No Evangelho, Jesus avisa os discípulos de que o caminho da vida verdadeira não passa pelos triunfos e êxitos humanos, mas passa pelo amor e pelo dom da vida (até a morte, se for necessário). Jesus vai percorrer esse caminho; e quem quiser ser seu discípulo tem de aceitar percorrer um caminho semelhante.
1ª leitura: Jr. 20,7-9 - Ambiente
Jeremias nasceu em Anatot (a norte de Jerusalém), por volta de 650 a.C. Ainda novo (por volta de 627/626 a.C.), sentiu que Deus o chamava a ser profeta. A atividade profética de Jeremias prolongou-se até depois da destruição de Jerusalém pelos babilônios (586 a.C.).
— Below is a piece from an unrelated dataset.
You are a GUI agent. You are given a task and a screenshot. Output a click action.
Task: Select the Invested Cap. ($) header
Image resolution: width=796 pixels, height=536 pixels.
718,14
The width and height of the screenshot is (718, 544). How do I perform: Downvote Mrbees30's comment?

O cenário da atividade do profeta foi, em geral, o reino de Judá (e, sobretudo, a cidade de Jerusalém). Jeremias viveu numa época histórica bastante conturbada. Foi um período de grande instabilidade, de injustiças sociais gritantes, de infidelidade religiosa. Quer Joaquim (609-597 a.C.) quer Sedecias (597-586 a.C.) foram reis fracos, incapazes de responder com êxito às exigências da conjuntura internacional e de manter uma política de neutralidade em relação às grandes potências da época (sobretudo o Egito e a Babilônia). Jeremias – convencido de que Judá estava a ser infiel a Deus ao deixar de confiar em Jahwéh e ao colocar a sua segurança e a sua esperança nas mãos dos povos estrangeiros – criticou duramente os líderes do Povo e anunciou uma invasão estrangeira, destinada a castigar os pecados de Judá.
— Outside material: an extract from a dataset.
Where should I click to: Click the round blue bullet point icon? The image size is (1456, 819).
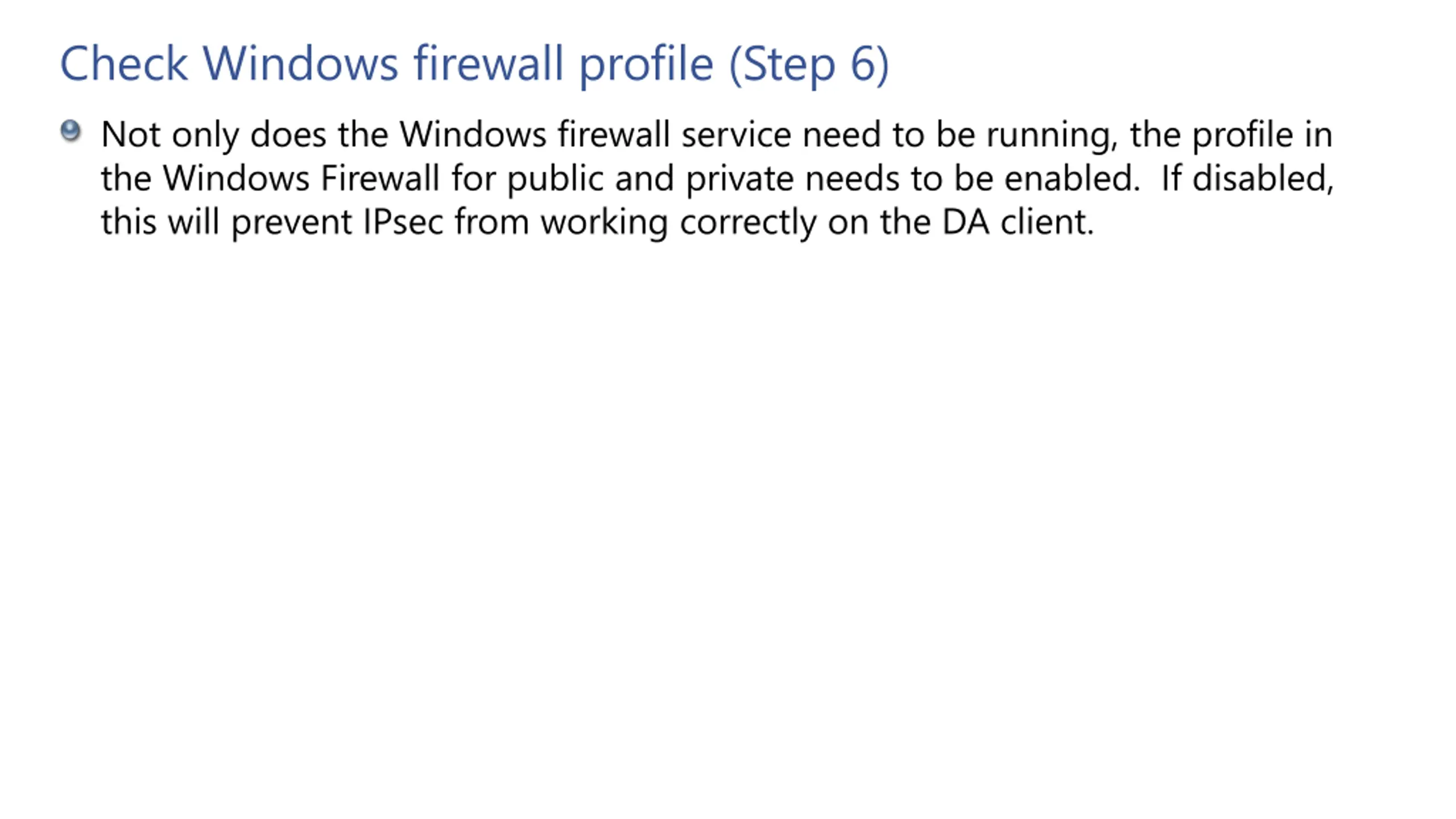point(71,131)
A pregação de Jeremias não foi, no entanto, apreciada pelo Povo e pelos líderes. Considerado um “profeta da desgraça”, Jeremias apenas conseguiu criar o vazio à sua volta e viu os amigos, os familiares, os conhecidos voltarem-lhe as costas. Conheceu a solidão, o abandono, a maledicência… Acusado de traição e encarcerado (cf. Jr. 37,11-16), o profeta chegou a correr perigo de vida (cf. Jr. 38,11-13).
Jeremias é o paradigma dos profetas que sofreram por causa da sua missão. De natureza sensível e cordial, homem de paz, Jeremias não foi feito para o confronto, para a violência das palavras ou dos gestos; mas Jahwéh chamou-o para “arrancar e destruir, para exterminar e demolir” (Jr. 1,10), para predizer desgraças e anunciar destruição e morte (cf. Jr. 20,8). Como consequência, foi continuamente objeto de desprezo e de irrisão e todos o maldiziam e se afastavam mal ele abria a boca. E esse homem bom, sensível e delicado sofria terrivelmente pelo abandono e pela solidão a que a missão profética o condenava.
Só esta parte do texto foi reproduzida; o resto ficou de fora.